Stored data

———

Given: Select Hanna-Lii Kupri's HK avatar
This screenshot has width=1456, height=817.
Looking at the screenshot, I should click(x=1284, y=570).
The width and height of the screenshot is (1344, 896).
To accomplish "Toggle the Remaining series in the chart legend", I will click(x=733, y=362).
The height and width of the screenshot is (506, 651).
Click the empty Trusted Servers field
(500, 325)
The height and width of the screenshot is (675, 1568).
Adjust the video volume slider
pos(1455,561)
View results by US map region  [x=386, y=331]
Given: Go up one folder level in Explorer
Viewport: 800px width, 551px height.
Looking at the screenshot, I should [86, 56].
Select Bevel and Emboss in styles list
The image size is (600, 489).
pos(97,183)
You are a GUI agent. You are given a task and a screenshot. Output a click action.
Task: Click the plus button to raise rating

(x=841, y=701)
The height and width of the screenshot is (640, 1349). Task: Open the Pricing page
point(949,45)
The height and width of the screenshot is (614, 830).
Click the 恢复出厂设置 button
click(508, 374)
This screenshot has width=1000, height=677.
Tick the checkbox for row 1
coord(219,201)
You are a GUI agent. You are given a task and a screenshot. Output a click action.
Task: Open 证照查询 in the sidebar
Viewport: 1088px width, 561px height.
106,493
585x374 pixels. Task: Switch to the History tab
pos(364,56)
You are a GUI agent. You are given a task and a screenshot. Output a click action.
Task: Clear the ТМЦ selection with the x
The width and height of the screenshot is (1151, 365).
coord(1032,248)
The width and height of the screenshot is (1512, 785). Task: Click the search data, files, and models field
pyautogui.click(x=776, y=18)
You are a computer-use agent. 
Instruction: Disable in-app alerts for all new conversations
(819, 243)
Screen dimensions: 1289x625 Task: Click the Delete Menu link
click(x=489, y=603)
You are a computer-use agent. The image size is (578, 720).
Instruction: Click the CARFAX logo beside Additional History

———

Line by line, retype all of the records exactly.

Given: Select Hanna-Lii Kupri's HK avatar
This screenshot has width=1456, height=817.
Looking at the screenshot, I should click(x=1284, y=570).
The width and height of the screenshot is (1344, 896).
To accomplish "Toggle the Remaining series in the chart legend", I will click(x=733, y=362).
The height and width of the screenshot is (506, 651).
Click the empty Trusted Servers field
(500, 325)
The height and width of the screenshot is (675, 1568).
Adjust the video volume slider
pos(1455,561)
View results by US map region  [x=386, y=331]
Given: Go up one folder level in Explorer
Viewport: 800px width, 551px height.
Looking at the screenshot, I should [86, 56].
Select Bevel and Emboss in styles list
The image size is (600, 489).
pos(97,183)
You are a GUI agent. You are given a task and a screenshot. Output a click action.
Task: Click the plus button to raise rating

(x=841, y=701)
The height and width of the screenshot is (640, 1349). Task: Open the Pricing page
point(949,45)
The height and width of the screenshot is (614, 830).
Click the 恢复出厂设置 button
click(508, 374)
This screenshot has width=1000, height=677.
Tick the checkbox for row 1
coord(219,201)
You are a GUI agent. You are given a task and a screenshot. Output a click action.
Task: Open 证照查询 in the sidebar
Viewport: 1088px width, 561px height.
106,493
585x374 pixels. Task: Switch to the History tab
pos(364,56)
You are a GUI agent. You are given a task and a screenshot. Output a click action.
Task: Clear the ТМЦ selection with the x
The width and height of the screenshot is (1151, 365).
coord(1032,248)
The width and height of the screenshot is (1512, 785). Task: Click the search data, files, and models field
pyautogui.click(x=776, y=18)
You are a computer-use agent. 
Instruction: Disable in-app alerts for all new conversations
(819, 243)
Screen dimensions: 1289x625 Task: Click the Delete Menu link
click(x=489, y=603)
You are a computer-use agent. The image size is (578, 720).
Instruction: Click the CARFAX logo beside Additional History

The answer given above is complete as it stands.